Blackstar RIP
He knew, of course, throughout the writing and recording of this album, that it would be his last. So many songs about death, the afterlife, such generosity of spirit. I haven’t fallen for a Bowie album as heavily since Scary Monsters, 35 years ago. He made a handful of good albums after that, Outside and Heathen probably the best of them, but none as brave or consistent as this. I’m glad I had time to come to love Blackstar before it became so inexorably associated with his death. Bowie made his death a work of art, as his producer Tony Visconti pointed out earlier today, but none of us spotted it. Even the (now unbearably poignant) video for Lazarus was taken as related to the New York play it was supposedly written for, rather than a macabre farewell. There was just one repeated line that threw me when I was listening again and again to Dollar Days, the lovely penultimate track: If I never see the English evergreens I’m running to, it’s nothing to me, it’s nothing to see. An odd farewell to England, I thought. Turns out it was his farewell to life. Resigned, wise, lovely. Hope he wasn’t too far gone to hear the fantastic notices that Blackstar received when it was released on Friday, his 69th birthday, and found out that it went straight to number one. Because, while he nearly always stayed true to his artistic integrity, our David did like to have a hit.
I’m going on local TV later to talk about what Bowie meant to me, and thinking about that now. First heard him in early ’71: Holy Holy on Radio Luxembourg. Loved him since 1972 and Ziggy Stardust, when everyone my age (14) discovered him. The song that absolutely captivated me was Five Years. Bought all the records, and the bootlegs. Was on holiday for his famous Rock City visit in 1997, but saw him play a fantastic set three years later, at Glastonbury (it appears in my novel Festival too), then went, with Sue and both Mikes to see his final tour, at the NEC, where we had seats right at the front, and where he was terrific. Over the last few weeks, my reading at the end of most evenings, after I’ve finished the latest chapter of the book I’m reading, has been an entry or two from Chris O’Leary’s terrific Rebel Rebel, the first volume of a superb series of analyses of every song that Bowie recorded. It began life on this fine blog, where, today, Chris has made a space for people to pay their tributes. This is mine. I rarely write about the deaths of people I didn’t know, but Bowie was a huge part of my life and the lives of many people close to me. I started the morning comforting my partner, then talking it over with a poet friend in China, a few years older than me, who is equally devastated. Then I went to a meeting with a city councillor who had clearly been wiping away the tears. It’s not what Bowie meant to me I need to talk about, it’s what he meant to all of us. How great art brings us together, reinforcing our humanity, inspiring us to be better. The video below is of the magical first moments I saw him, when he arrived early on stage that night in 2000, playing to the biggest Glastonbury crowd ever – over 200,000 people – the first of several numbers from what – if push came to shove – is probably my favourite Bowie album, Station To Station. We were still trying to find a good place to stand as he came on, and at first, his hair was so long, I thought the screens were showing a video from the first time he played Glastonbury, in 1971. But it wasn’t. It was Bowie, live. And he was brilliant.

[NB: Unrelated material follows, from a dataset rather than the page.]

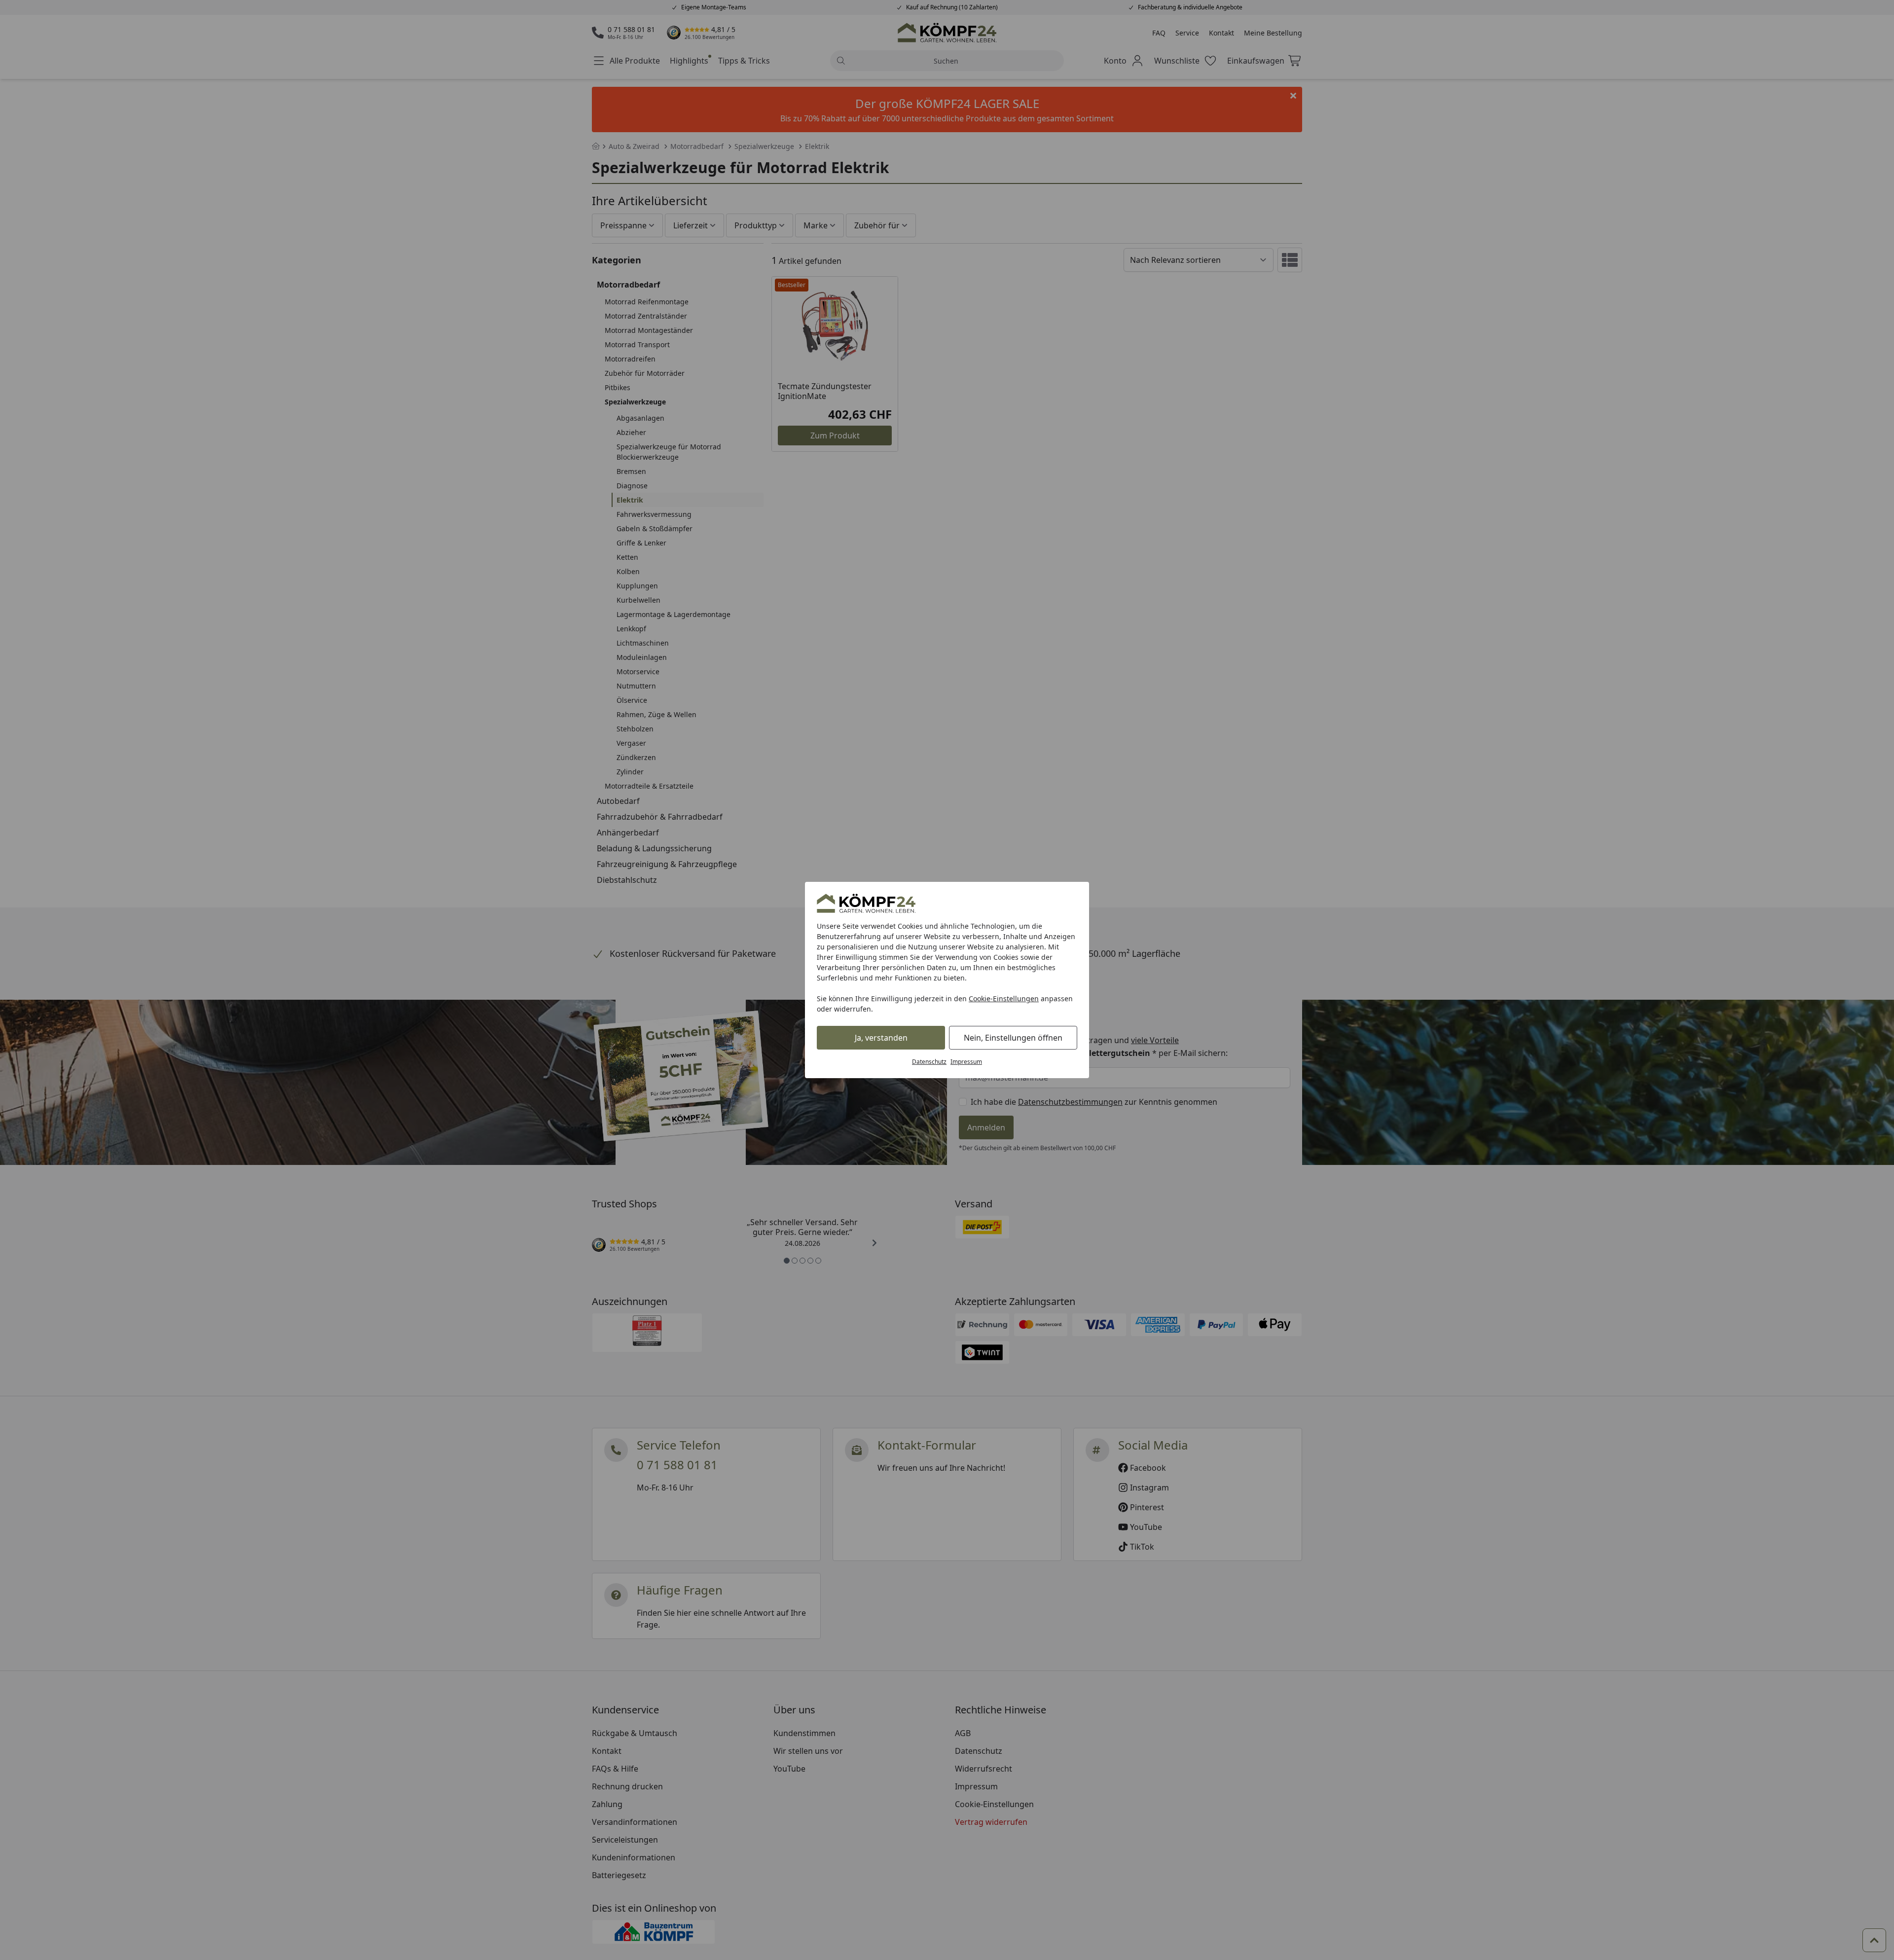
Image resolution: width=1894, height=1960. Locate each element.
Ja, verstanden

Great piece David. He was important in my music life too and I think you’ve got it just spot on. Thanks
Thanks, Kitty. Good to hear from you.
I bought Ziggy Stardust unheard on the basis of a full page ad in the NME when it came out. I guess I was 19 or 20, give or take a month or two. All my friends said What the fuck is this? A couple of weeks later everyone had a copy. 24 hours after news of his being gone the tears continue to well up. But he’ll never be really gone.
I will admit to not falling in love with Blackstar at first – some of it struck me as stunning, other parts left me a little indifferent. Now the focus is, perhaps unfortunately, on the words rather more than the music it’s almost too moving. Whatever. More than genius.
& this is brilliant, from William Boyd in the Guardian: The decade of our loose continuity connections ended in New York shortly before Bowie’s 60th birthday. It was at a party in a Tribeca hotel. As I arrived I saw Bowie stepping out of a yellow cab and paying the driver. Greeting him and vaguely surprised to see him in this form of transport I asked him if he ever had any problems moving around the city. Not at all, he said, he happily used cabs and subways. “I just carry one of these,” he said, and held up a Greek newspaper. People think: that’s David Bowie, surely? Then they see the Greek newspaper – no, can’t be, just some Greek guy who looks like him.
Brilliant story. Thanks, Martin. Martin is the poet in China who I mention in the blog above. You might like to know he’ll be in Nottingham briefly next month, at the Jazz and Poetry event I host in the Guitar Bar, on February 10th.
Thanks for the Wild is the Wind video too Dave. Possibly my favourite Bowie track (though I’ve thought that about any number of his songs in the last 36 hours). Travelling through my days with an internal Bowie soundtrack.